Mir würde das langen:
Zitat von: flaschengeist
Idealerweise einen möglichst kurzen Fragebogen, der die wesentlichen Präferenzfaktoren im Rollenspiel valide erfasst und mir für jeden dieser Faktoren einen intervallskalierten Score ausspuckt.

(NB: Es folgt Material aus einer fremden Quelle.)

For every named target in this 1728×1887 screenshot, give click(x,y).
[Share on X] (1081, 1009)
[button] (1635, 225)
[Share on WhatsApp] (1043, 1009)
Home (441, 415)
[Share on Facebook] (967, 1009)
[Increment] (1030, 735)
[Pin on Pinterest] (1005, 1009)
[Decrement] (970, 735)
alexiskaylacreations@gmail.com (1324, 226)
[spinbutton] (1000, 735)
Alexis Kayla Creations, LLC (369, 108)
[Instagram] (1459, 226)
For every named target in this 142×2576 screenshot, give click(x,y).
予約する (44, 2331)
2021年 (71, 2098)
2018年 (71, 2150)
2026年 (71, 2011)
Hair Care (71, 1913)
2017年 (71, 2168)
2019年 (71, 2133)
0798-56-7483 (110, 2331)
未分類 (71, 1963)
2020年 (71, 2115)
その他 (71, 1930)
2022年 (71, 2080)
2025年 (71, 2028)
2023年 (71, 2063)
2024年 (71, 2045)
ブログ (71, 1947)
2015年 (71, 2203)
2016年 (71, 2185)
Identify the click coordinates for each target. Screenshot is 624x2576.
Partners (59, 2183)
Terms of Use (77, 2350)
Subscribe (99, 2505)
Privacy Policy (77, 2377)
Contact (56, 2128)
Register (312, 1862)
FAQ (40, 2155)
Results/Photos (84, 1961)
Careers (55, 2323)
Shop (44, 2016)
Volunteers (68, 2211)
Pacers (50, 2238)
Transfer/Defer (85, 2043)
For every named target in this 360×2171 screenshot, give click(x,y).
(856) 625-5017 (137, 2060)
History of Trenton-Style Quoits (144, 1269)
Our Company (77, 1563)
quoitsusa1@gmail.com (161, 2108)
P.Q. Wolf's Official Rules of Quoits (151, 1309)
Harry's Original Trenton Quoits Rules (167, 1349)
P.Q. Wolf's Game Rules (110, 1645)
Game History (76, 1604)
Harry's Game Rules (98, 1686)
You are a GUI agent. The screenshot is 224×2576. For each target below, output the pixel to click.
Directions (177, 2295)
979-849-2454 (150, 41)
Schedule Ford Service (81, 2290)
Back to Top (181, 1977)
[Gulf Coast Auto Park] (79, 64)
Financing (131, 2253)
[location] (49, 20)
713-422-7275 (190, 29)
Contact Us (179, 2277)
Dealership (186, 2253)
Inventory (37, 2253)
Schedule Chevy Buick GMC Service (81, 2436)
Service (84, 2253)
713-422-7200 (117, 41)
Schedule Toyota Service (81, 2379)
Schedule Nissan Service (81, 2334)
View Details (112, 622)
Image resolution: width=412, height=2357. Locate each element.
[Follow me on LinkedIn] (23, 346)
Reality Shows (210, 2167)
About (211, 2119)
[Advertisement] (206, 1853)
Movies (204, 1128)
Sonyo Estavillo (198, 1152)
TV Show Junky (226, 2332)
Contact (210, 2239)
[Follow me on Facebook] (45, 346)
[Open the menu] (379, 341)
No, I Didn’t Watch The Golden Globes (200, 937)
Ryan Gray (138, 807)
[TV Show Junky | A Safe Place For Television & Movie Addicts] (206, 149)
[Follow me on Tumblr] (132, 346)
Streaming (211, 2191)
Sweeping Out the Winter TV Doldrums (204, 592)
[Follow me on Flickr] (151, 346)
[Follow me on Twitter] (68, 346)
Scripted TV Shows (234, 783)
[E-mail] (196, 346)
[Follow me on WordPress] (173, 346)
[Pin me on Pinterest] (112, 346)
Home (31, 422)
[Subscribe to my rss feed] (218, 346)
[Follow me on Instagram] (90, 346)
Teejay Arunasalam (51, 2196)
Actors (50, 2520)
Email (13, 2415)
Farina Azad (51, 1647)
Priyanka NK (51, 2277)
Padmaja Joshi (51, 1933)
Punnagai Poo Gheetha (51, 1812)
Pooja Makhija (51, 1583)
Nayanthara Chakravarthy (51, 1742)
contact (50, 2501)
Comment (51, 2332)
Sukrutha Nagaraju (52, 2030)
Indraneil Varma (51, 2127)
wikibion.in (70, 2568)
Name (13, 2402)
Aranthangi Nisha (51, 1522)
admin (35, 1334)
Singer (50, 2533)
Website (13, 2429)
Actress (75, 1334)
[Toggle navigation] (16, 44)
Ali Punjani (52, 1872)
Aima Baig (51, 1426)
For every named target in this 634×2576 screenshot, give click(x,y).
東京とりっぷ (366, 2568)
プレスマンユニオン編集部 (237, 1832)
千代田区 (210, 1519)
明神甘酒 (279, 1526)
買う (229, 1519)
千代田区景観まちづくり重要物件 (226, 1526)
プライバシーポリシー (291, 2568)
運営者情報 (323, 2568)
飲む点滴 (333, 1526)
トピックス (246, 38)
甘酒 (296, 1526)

Ich würde Dir recht geben, dass ein valide konstruierter Fragebogen schon mal ein deutlicher Schritt nach vorne wäre, aber ich glaube, von dort bis zur echten Nutzbarkeit für Spielleiter (und Spieler) ist es immer noch ein ganzes Stück. Denn wenn ich davon ausgehe, dass sich in der Praxis viele Gruppen aus Mitgliedern formen, deren Präferenzprofile nicht 100% deckungsgleich sind, ergibt sich m.E. unmittelbar die Frage, ob es Unterschiede gibt, was die Spannungen, die sich aus unterschiedlichen Präferenzfaktoren ergeben, angeht. Und darüber hinaus dann auch jene nach möglichen Handlungsanweisungen - "gar nicht miteinander spielen" ist zwar eine mögliche, aber oft vermutlich nicht die bevorzugte Handlungsoption. Insofern wüsste eine Spielgruppe dann vermutlich gern, wie sie mit den Differenzen am besten umgeht. Und Spieldesigner wären wahrscheinlich daran interessiert, ob sich manche Spannungsfelder durch bestimmte Regelgestaltungen einhegen lassen.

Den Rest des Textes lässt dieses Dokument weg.